А с армии-то, Григорич, пришёл, в Иркутске поработал, и меня, как сварщика и классно­го специалиста, пригласили за границу, в Монго­лию. А там — клубы для совет­ских специалистов. Один раз захожу, гляжу — мамочки родны! — гармошка... Взял её, ро­димую, и ка-ак!.. врезал... и опять меня засекли… Где я по­том только не играл! Весь Улан-Батор с концертами изъездил, вдоль и поперёк. И у русских играл, и у венгров, и у чехов. Они же любят русскую музыку, иные поют по-русски. Да…

Гармошка и любовь

Вернулся с Монголии, опять сварщиком пошёл пахать… Веришь, Григорич, мне гармонь жениться подсобила. Без гармошки, однако б, не женился, долго бы холостой ходил… Это еще до армии, глянулась мне одна… Галя, звать, на стройке малярила… а Галя меня не видит, смотрит скрозь. Я к ней с того бока, с другого, толку нету… Оно, конечно, ростом повыше, покрасивше, а я кого?! пень корявый: девка пройдёт, не обернётся, а обернётся, так и плюнет вслед… А к ней инженер клинья бил, на танцах так и вьётся хмелем, так и кружит шмелём, и умные речи говорит, образованный же… А у меня кого?! Три класса да два коридора… А я сохну на корню, хлеб в рот не идёт и сплю худо; похудел, кожа да кости, штаны падали, веришь, Григорич. И как ещё пахал, не пойму… Вот, Григорич, до чего любовь довела… Не видать бы мне Галю, как своих ушей, а тут смотр народной самодеятельности. В театре… Она туда с инженером пришла… Я как на сцену вышел… в русской рубахе, да ка-ак врезал на гармошке – попурри играл… по мотивам русских песен… я люблю играть вариации… и веришь, Григорич, полчаса люди хлопали, со сцены не пускали, ещё пришлось играть… В антракте с Галей встретился, она инженера бросила, с меня глаз не сводит. А потом меня на стройке «доской почёта» наградили… я же ударник труда пожизненный… так она и вовсе зауважала. Да… Ждала меня с армии… и вот уж сорок лет живём душа в душу…

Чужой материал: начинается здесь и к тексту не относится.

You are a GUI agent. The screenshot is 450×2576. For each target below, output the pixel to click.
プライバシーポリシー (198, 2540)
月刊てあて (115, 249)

Долго я с гармошкой не расставался, а потом дружок меня стыдит и стыдит. «Ты, – говорит, – Аполинарий, давай с голяшкой-то завязывай, бери баян. Бросай голяшку, не позорься. А то как дурак деревенский…» Прикинул я хвост к носу, бросил гармозею, взялся за баян. Обидел гармошку…

«Я и Геннадий Заволокин…»

…Играл я на разных вечерах, но уже на баяне. И вот однажды приезжает ко мне Миша, старинный друг, тоже сварной, и газету под нос сует: «Вот читай: в Иркутск приезжают братья Заволокины. Будут праздник проводить телевизионный… на всю Россию. Слыхал, «Играй, гармонь!»?.. Отбор бу­дет. Давай-ка, Аполинарий, тряхни стариной…» Да у меня же, Миша, и гар­мони нету… «Найдём…»

И ведь нашёл же мне гармошку, правда, чуть живую, старую… старе поповой собаки. Но попёрли мы на телевидение. Там Ген­надий Заволокин гармони­стов отбирал. Ладно, приходим, народу — море. И все волнуются — кому первому. А мне чо, взял, да и пошёл первым. Ка-ак врезал!.. У Заволокина аж глаза на лоб. Спрашива­ет: «Ноты знаешь?» Не-а, говорю, я – слухач. «Ну, давай, давай, играй…» И столь я, Григорич, играл!.. аж упарился. А Заволокин ве­лит: «Ты играй, играй… А песни поешь?..» Пою… для себя, ежели выпимши… «А что ещё можешь?..» А могу играть и сразу же плясать… «О-о-о!.. Ну-ка, врежь…»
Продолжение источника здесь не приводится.